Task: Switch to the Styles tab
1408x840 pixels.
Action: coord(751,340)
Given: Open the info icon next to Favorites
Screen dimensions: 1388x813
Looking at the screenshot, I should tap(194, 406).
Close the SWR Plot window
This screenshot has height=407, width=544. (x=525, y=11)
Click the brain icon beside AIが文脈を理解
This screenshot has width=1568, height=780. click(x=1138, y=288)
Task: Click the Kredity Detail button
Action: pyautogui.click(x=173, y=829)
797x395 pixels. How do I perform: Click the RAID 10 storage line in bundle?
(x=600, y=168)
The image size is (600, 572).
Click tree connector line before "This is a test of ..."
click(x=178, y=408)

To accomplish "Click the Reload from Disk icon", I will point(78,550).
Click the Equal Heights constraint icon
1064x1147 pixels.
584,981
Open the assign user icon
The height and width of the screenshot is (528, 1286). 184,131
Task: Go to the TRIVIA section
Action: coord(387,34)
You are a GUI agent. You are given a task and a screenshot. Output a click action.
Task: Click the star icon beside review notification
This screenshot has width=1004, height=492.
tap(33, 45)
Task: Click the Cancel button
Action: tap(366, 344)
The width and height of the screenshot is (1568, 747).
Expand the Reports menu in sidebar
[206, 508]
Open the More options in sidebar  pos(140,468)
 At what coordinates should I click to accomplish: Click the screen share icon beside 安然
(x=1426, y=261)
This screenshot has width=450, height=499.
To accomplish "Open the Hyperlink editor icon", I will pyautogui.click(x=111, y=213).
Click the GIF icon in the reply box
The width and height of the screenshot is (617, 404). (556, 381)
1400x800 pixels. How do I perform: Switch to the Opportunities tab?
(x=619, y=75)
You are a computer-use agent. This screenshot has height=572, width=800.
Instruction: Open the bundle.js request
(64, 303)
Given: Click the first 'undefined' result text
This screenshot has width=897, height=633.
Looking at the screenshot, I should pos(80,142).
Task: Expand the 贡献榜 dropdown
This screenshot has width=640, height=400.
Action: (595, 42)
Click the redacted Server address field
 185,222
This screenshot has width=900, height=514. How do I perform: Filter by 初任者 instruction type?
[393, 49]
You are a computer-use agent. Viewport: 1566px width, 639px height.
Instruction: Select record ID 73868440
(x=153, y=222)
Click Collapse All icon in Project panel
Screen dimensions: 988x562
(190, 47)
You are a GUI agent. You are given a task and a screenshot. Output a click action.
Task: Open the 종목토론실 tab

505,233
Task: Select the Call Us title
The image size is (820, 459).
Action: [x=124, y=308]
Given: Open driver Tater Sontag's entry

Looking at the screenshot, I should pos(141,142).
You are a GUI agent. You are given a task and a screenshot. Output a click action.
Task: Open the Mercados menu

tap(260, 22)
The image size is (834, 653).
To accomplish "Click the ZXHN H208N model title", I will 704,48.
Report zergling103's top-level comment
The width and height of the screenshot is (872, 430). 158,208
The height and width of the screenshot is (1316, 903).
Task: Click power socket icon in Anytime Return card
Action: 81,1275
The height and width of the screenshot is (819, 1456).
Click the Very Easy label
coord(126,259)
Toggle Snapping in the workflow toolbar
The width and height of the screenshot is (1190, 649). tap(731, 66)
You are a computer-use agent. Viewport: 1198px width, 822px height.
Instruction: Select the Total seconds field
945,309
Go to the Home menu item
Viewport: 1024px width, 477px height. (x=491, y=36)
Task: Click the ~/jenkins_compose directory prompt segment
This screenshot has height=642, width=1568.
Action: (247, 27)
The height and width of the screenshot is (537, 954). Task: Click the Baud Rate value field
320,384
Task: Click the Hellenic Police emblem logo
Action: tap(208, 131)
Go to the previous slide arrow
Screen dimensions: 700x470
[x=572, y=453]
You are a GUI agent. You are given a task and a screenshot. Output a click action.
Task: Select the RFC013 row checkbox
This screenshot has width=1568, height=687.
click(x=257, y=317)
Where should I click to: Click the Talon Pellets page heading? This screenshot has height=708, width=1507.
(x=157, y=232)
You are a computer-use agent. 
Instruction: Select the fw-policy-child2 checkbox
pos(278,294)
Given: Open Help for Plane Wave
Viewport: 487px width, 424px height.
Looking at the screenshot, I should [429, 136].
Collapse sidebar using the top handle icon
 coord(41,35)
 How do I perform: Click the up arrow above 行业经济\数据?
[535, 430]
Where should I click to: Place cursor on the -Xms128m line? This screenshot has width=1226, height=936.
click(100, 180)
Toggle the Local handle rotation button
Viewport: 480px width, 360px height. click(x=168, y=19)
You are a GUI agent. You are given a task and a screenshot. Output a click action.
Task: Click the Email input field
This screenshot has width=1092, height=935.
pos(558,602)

## What the task requires
Only one number is wanted: how many lines of the listing above hold the word "title".

## Result
2